==== EXERCISE INPUT

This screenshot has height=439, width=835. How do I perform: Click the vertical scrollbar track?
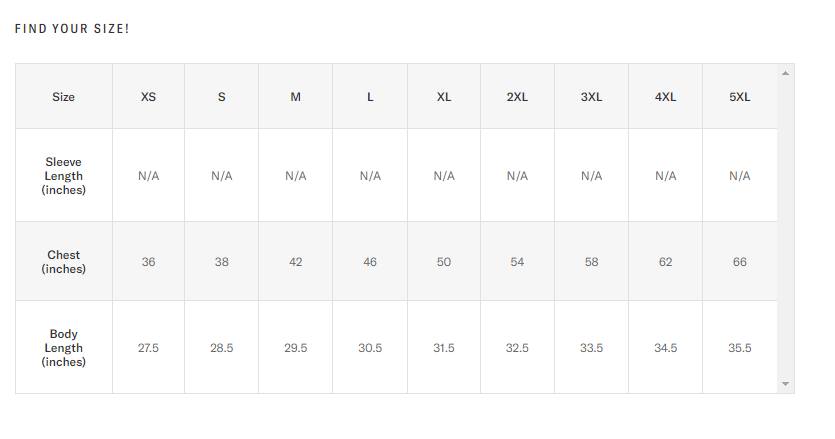click(x=785, y=228)
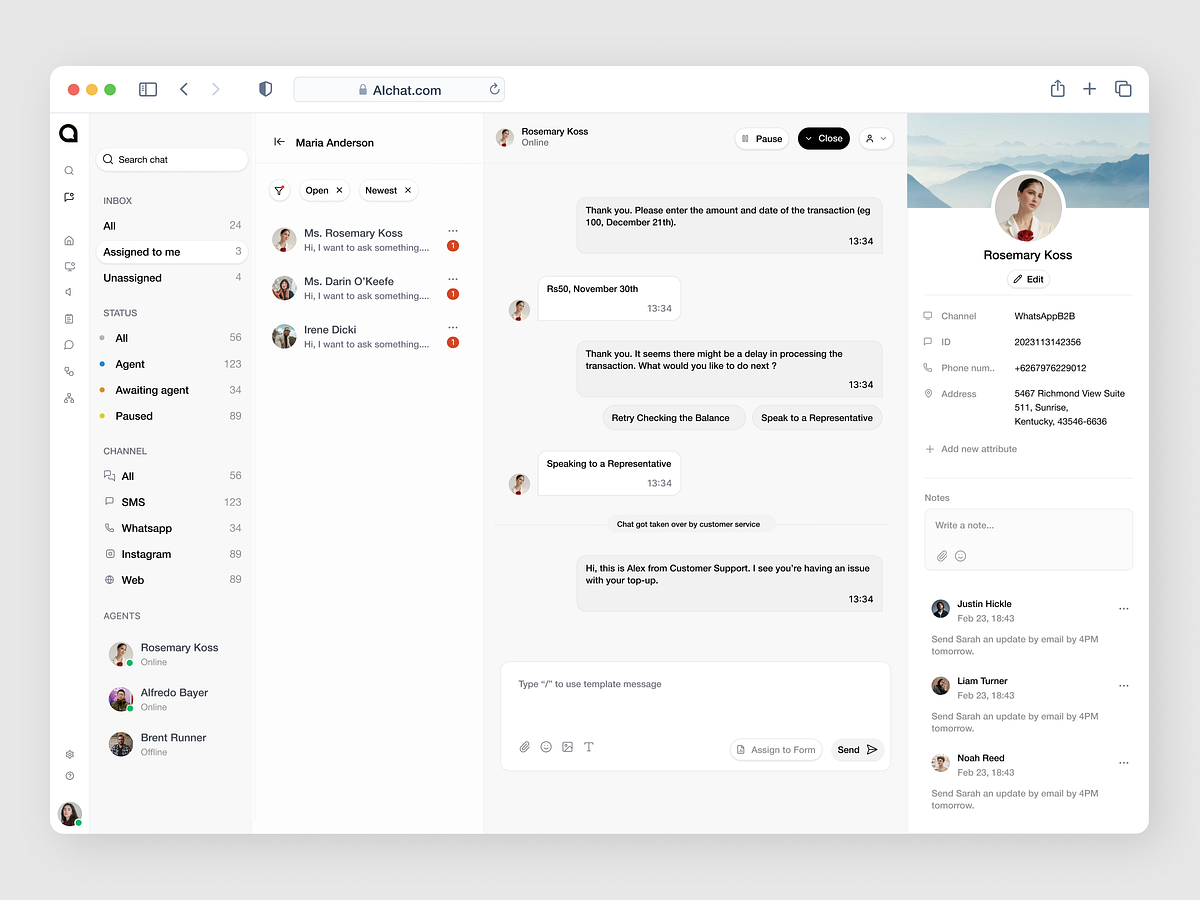Open the Unassigned inbox section
This screenshot has width=1200, height=900.
click(x=132, y=277)
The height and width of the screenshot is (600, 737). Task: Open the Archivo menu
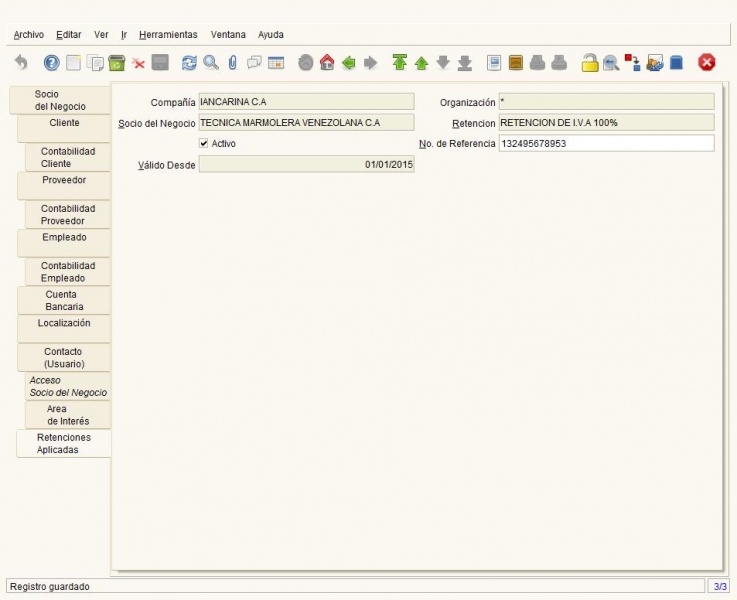[x=29, y=35]
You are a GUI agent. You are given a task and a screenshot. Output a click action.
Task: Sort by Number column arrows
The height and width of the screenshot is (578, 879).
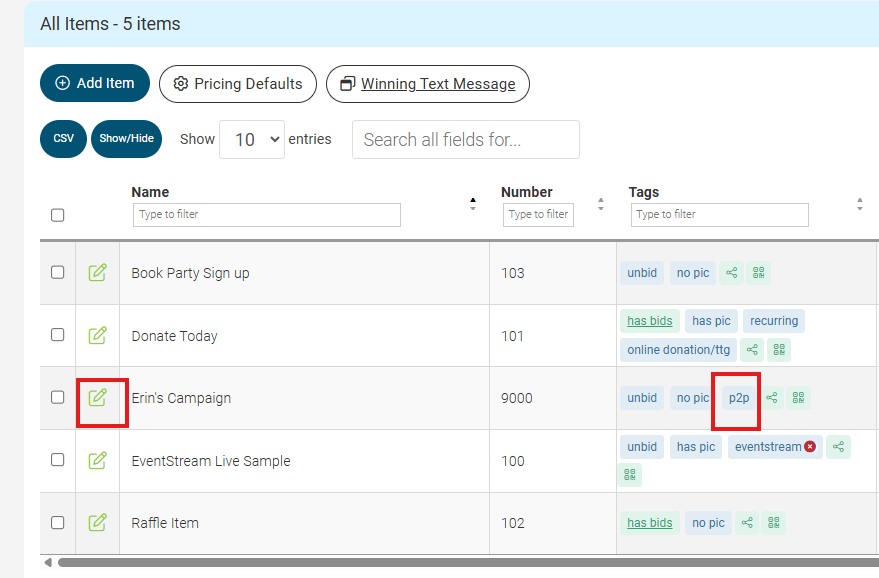point(600,204)
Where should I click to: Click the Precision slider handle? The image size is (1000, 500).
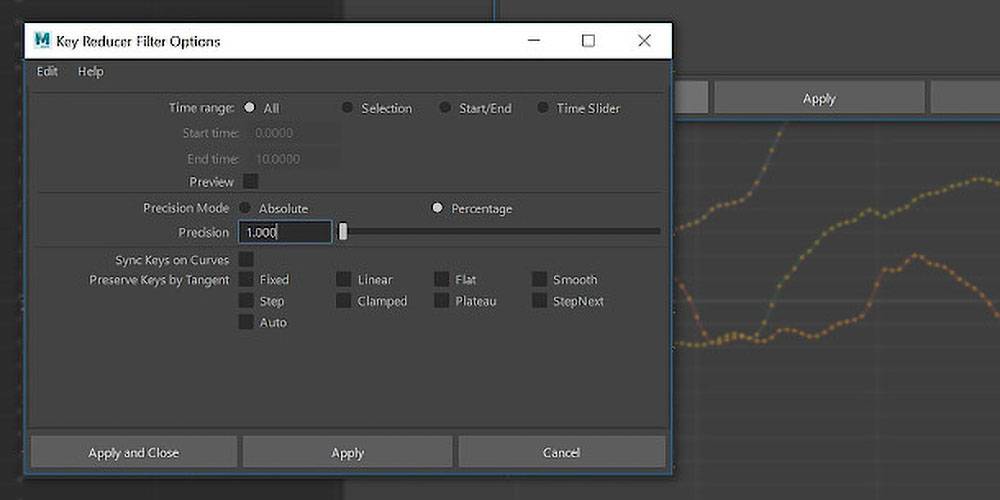click(343, 232)
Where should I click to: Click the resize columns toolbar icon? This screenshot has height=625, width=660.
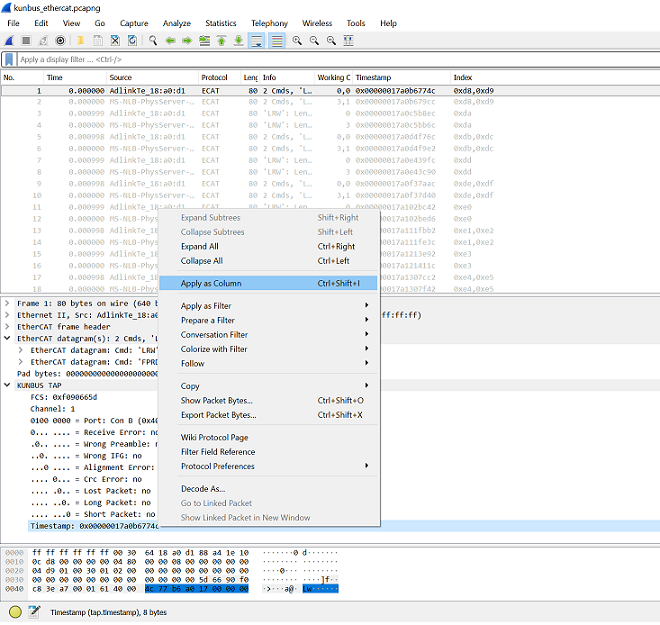pos(349,41)
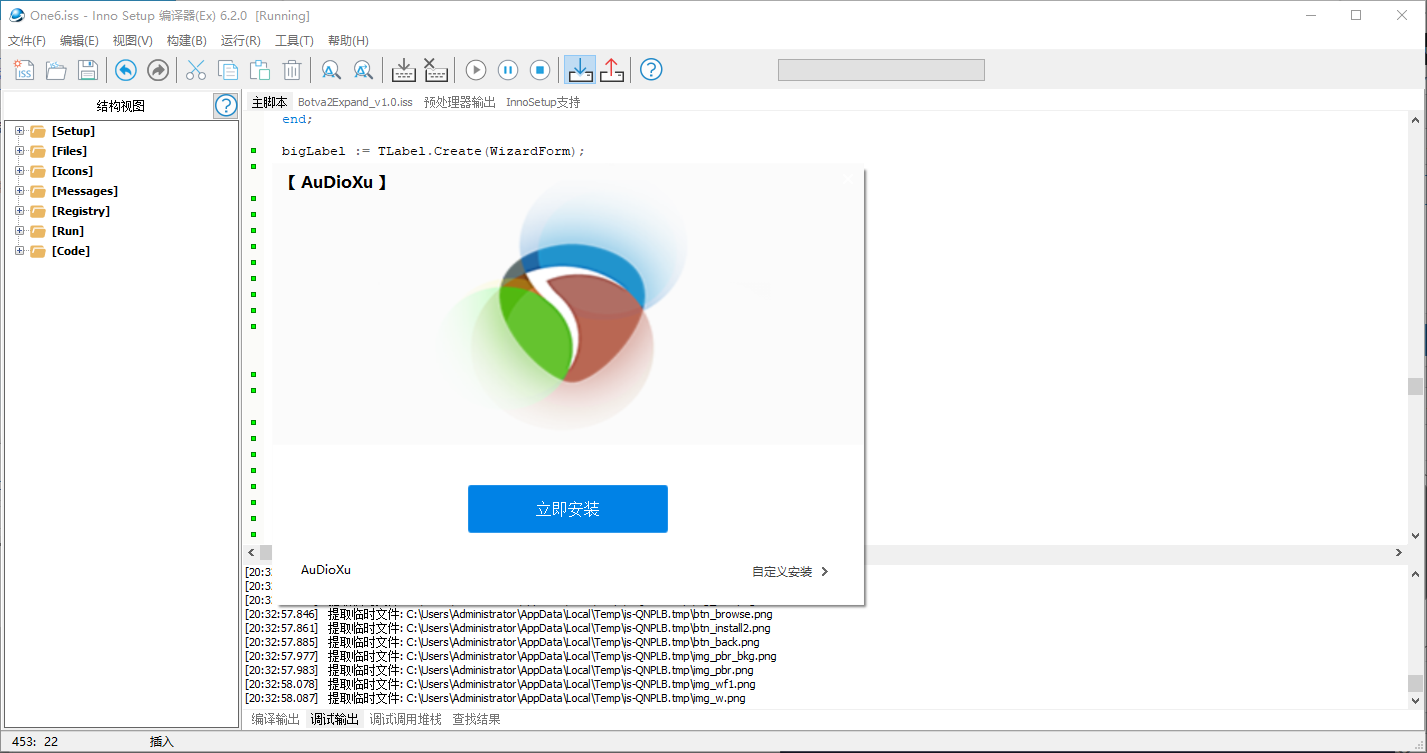Click the 自定义安装 link in the installer
Screen dimensions: 1427x753
(790, 572)
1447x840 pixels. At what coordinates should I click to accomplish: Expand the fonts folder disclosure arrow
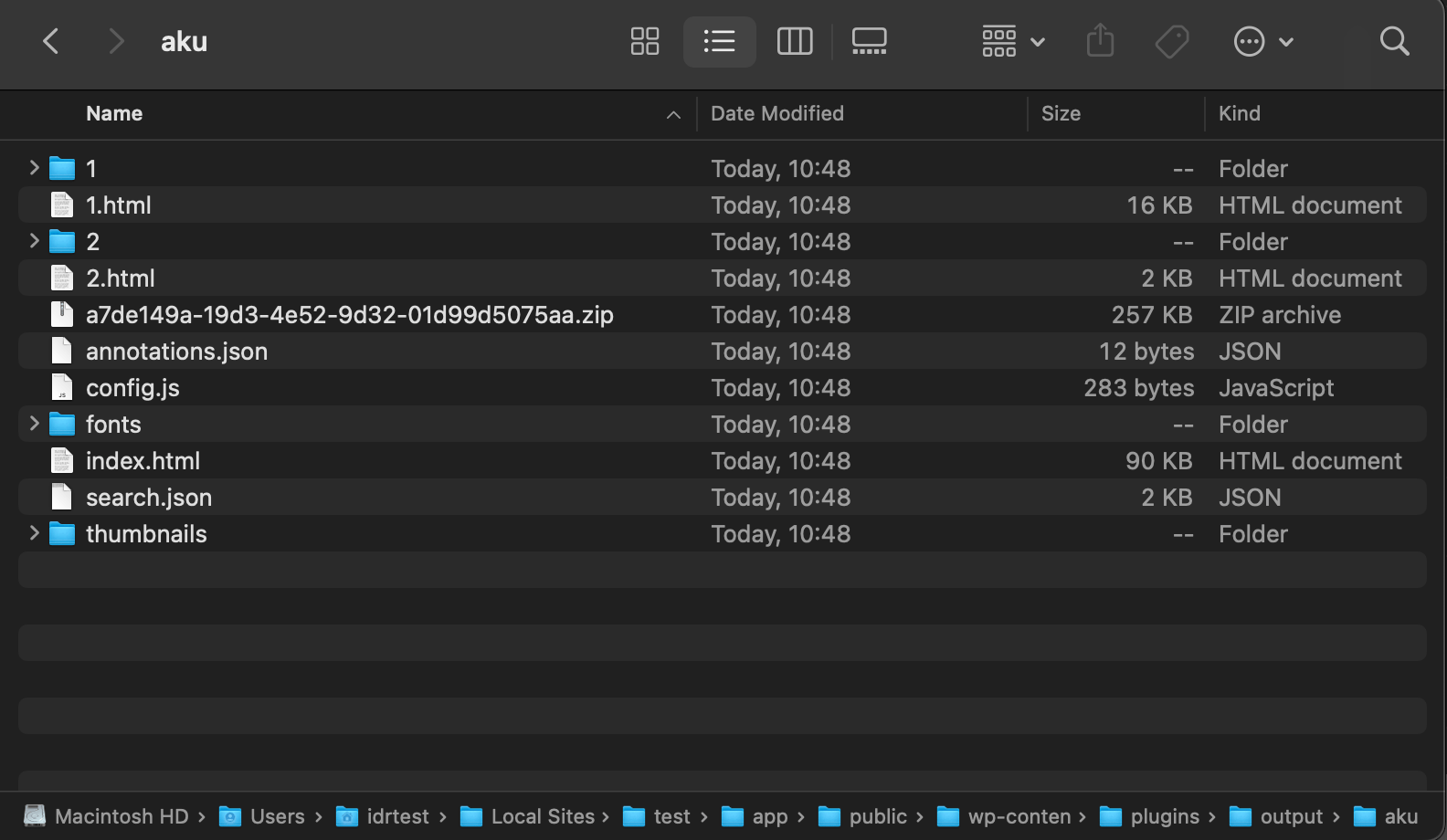(34, 424)
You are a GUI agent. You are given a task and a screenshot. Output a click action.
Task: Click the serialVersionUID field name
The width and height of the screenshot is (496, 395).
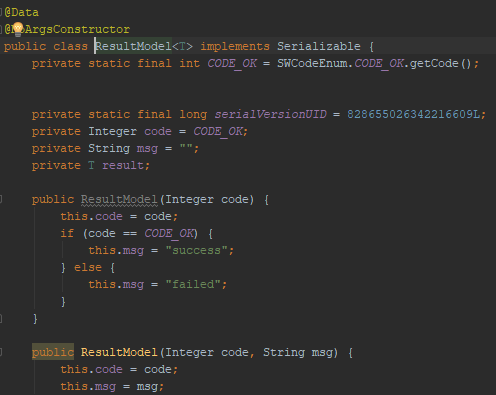[270, 114]
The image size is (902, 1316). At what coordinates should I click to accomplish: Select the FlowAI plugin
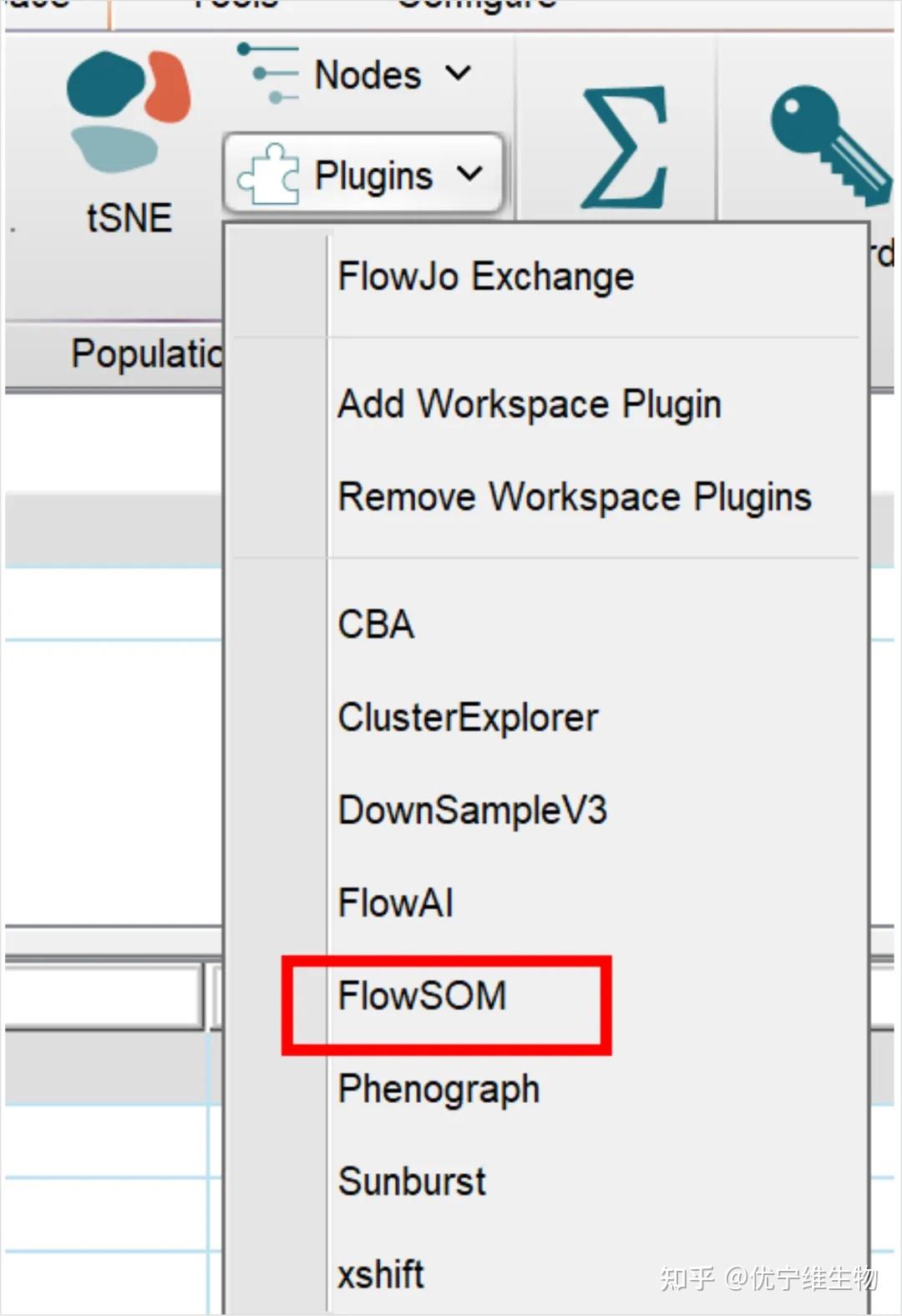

========

Only the pictures are to be left out, and all of the data must otherwise be transcribed exactly.

RESULT OF THIS TASK =>
This screenshot has height=439, width=835. How do I perform: Click the vertical scrollbar track?
click(x=785, y=228)
Open the Unassigned inbox section
This screenshot has width=1200, height=900.
click(x=132, y=277)
The height and width of the screenshot is (600, 737). Task: Open the Archivo menu
[x=29, y=35]
You are a GUI agent. You are given a task and a screenshot. Output a click action.
Task: Sort by Number column arrows
The height and width of the screenshot is (578, 879).
point(600,204)
Where should I click to: Click the Precision slider handle? The image size is (1000, 500).
click(343, 232)
Where should I click to: Click the resize columns toolbar icon? This screenshot has height=625, width=660.
pos(349,41)
Click the 自定义安装 link in the installer
Screen dimensions: 1427x753
(790, 572)
1447x840 pixels. At what coordinates should I click to accomplish: Expand the fonts folder disclosure arrow
(34, 424)
You are a GUI agent. You are given a task and a screenshot. Output a click action.
Task: Click the serialVersionUID field name
The width and height of the screenshot is (496, 395).
[270, 114]
The image size is (902, 1316). At what coordinates should I click to accomplish: Select the FlowAI plugin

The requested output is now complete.